Dying in the Wool by Frances Brody is a ’20s-set crime novel which I’ve resisted reading for a while. Partly, this is because of the first-person narrative. I’m not sure why but first-person annoys me, which in itself is odd given my favourite books.
But eventually, feeling a bit like I was being followed around the library and charity shops, I took it home. And I’m glad I did, because I did enjoy it.
Our detective is Mrs Kate Shackleton, aged about 30, possible grieving widow. Her husband, a doctor, went missing, presumed dead, during the Great War. Her detecting career started by trying to find him. So far, no luck, but she has had success finding others’ loved ones.

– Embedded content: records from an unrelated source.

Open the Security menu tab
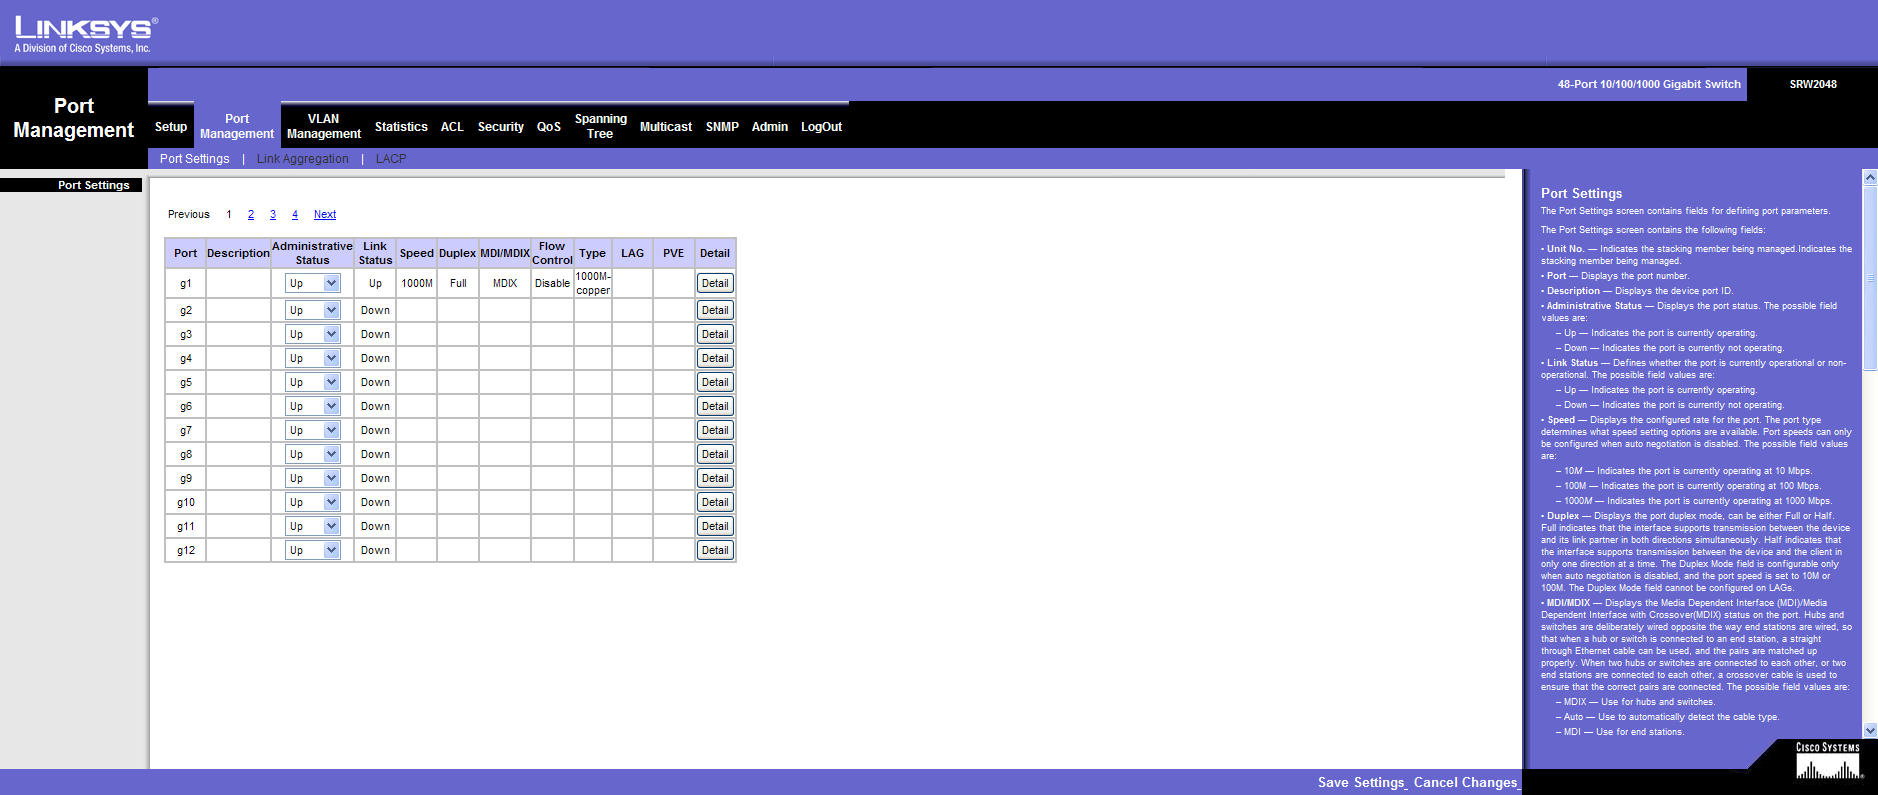Image resolution: width=1878 pixels, height=795 pixels. click(500, 127)
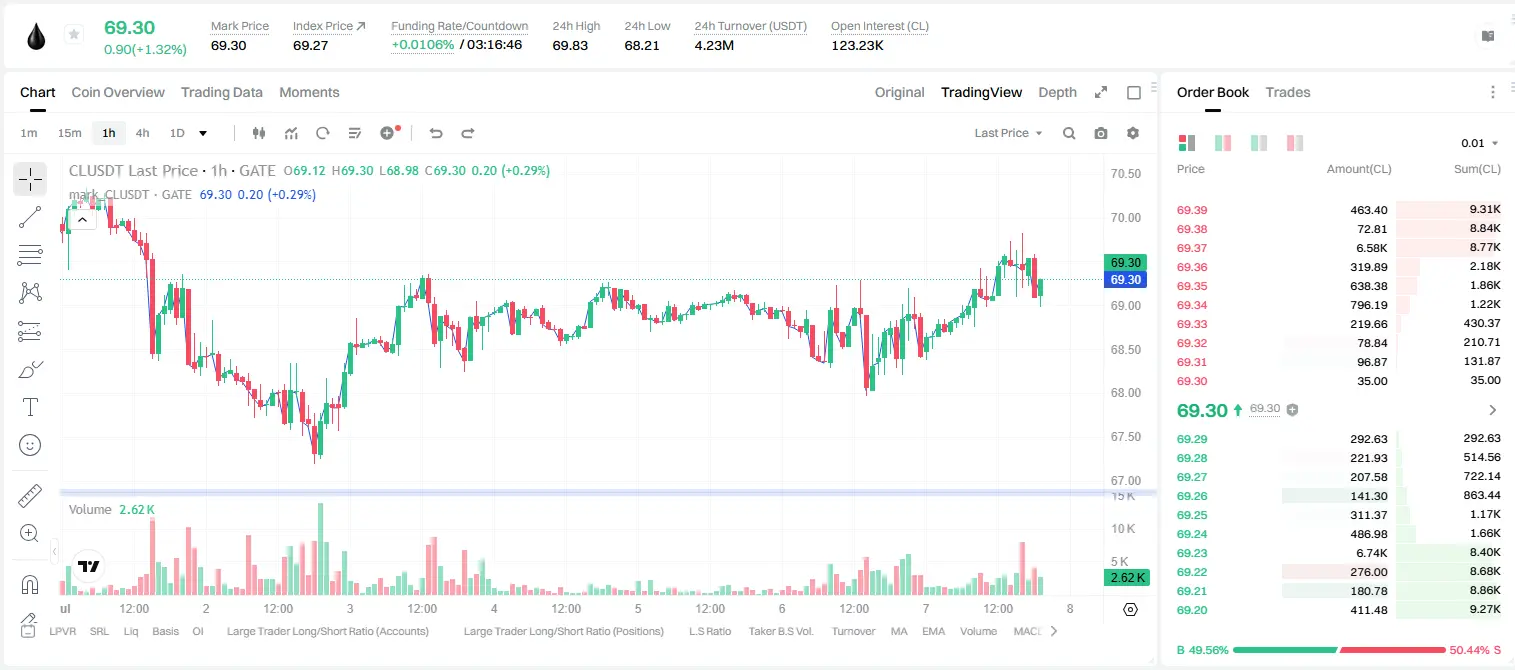Open the Coin Overview tab
Viewport: 1515px width, 670px height.
118,92
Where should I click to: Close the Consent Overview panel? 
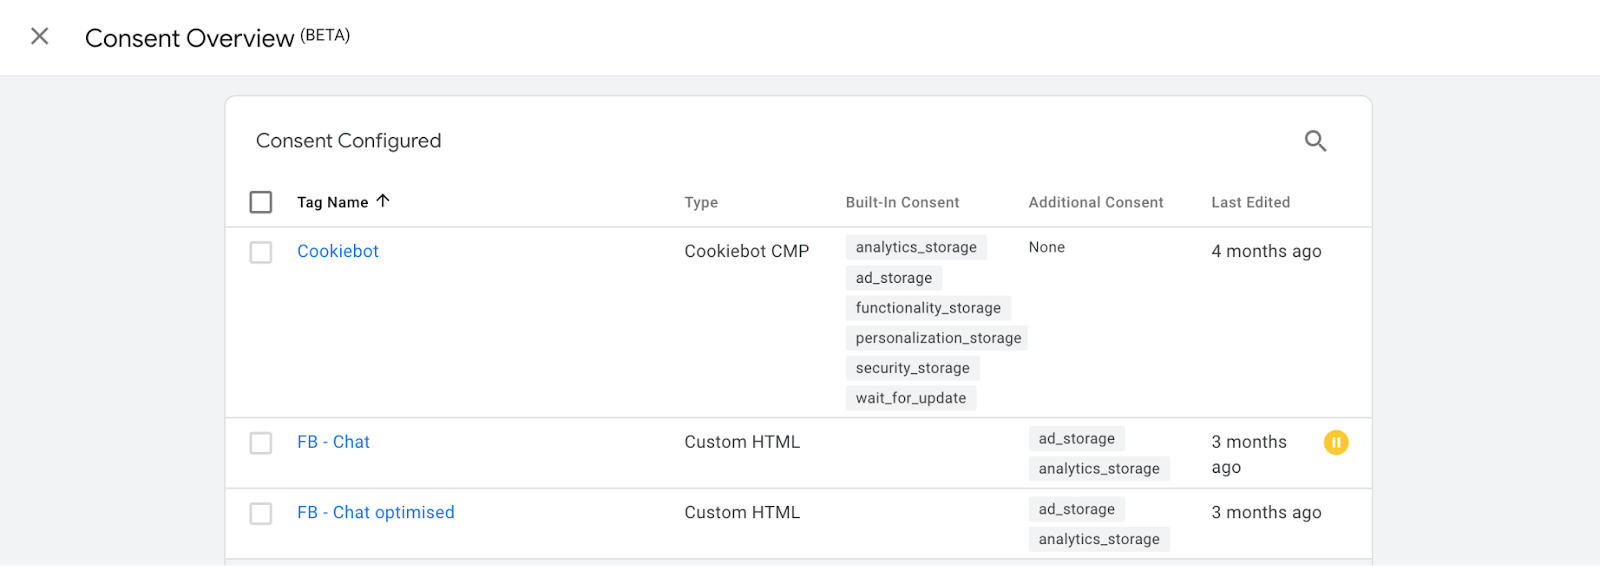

Her success is such that a former VAD nurse and acquaintance contacts her for help in finding her father, a mill-owner who vanished in 1916, not because of the War. Nearly seven years later, she’s about to get married, and would like to know what happened, or perhaps to find him alive in time to walk her down the aisle.
Kate, accepting the job, sets off for Bridgestead to find out what happened to the wealthy mill-owner, accompanied by ex-copper Jim Sykes.
What I liked about this novel was that any period-details were subtly worked in. There was no in-your-face, look-what-I-researched about it and the characters did not all talk like Bertie Wooster.
I regret leaving it as long as I did to read it, though I haven’t yet read any of the others in the series.